Savings create funds for investment in new processes. Historically, it has been observed that to encourage saving we need to have interest rates at about 3% above the inflation rate. Government and Central Bank control of interest rates inhibits this. The Federal Reserve in the US has operated a zero interest rate policy since the global financial crisis. In seven years there has been no increase in productivity, and wages have declined. Similar policies have led to slower growth rates in Australia in recent years.
Price controls always have deleterious effects. They reduce the quality and the quantity of the products and services affected. In Venezuela the price of bottled water, toilet paper and condoms are fixed by the government. Colleagues, on a recent holiday, observed that the consequence is that they are generally available only on the black market. Price ceilings on housing rents reduce the number of properties available and ensure that maintenance is minimal. Price fixing of agricultural products has often led to further interventions to subsidize farmers for the shortages that the controls have caused.

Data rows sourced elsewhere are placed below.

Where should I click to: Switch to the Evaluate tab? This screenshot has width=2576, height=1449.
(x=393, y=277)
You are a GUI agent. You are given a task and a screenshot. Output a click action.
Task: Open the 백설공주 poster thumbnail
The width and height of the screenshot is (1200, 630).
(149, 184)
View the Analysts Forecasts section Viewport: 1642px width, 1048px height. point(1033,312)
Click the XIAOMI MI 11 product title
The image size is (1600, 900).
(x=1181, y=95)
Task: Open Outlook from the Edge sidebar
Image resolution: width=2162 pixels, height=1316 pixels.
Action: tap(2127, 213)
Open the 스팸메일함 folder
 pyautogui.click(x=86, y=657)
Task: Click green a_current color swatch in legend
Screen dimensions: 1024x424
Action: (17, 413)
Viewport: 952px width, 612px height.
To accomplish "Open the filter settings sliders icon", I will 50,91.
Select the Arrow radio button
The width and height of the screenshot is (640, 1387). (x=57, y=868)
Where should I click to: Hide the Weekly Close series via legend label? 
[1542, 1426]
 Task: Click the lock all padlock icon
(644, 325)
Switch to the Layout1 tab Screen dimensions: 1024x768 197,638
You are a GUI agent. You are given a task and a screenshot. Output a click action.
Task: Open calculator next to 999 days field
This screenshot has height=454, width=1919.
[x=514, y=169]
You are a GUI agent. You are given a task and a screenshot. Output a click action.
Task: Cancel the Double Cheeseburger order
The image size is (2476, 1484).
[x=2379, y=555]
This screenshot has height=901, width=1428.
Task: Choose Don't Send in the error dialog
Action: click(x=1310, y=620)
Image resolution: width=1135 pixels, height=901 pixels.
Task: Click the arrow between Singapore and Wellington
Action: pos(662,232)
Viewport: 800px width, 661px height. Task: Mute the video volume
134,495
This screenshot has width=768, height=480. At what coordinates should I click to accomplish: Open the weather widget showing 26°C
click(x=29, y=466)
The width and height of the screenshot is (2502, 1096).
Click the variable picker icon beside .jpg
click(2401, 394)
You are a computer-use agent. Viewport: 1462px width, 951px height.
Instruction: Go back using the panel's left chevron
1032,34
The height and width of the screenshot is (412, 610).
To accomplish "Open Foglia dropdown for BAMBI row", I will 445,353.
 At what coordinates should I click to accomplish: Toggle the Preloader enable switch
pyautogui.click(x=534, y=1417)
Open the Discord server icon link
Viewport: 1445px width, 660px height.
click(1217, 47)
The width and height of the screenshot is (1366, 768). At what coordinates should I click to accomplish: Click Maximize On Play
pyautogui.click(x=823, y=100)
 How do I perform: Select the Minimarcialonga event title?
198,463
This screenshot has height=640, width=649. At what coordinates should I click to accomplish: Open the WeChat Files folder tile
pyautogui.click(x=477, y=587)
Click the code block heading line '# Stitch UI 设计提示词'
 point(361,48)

But controls on interest rates are the worst. Interest rates are the most important price in a market economy. They have an impact on everything else. If interest rates are set artificially low, then there will be insufficient saving. Then there will be insufficient investment. Consequently, there will be a decline in the capital required to increase the marginal productivity of our workforce.
If we want to be prosperous, we need to allow interest rates to be set by the market, not by the Reserve Bank.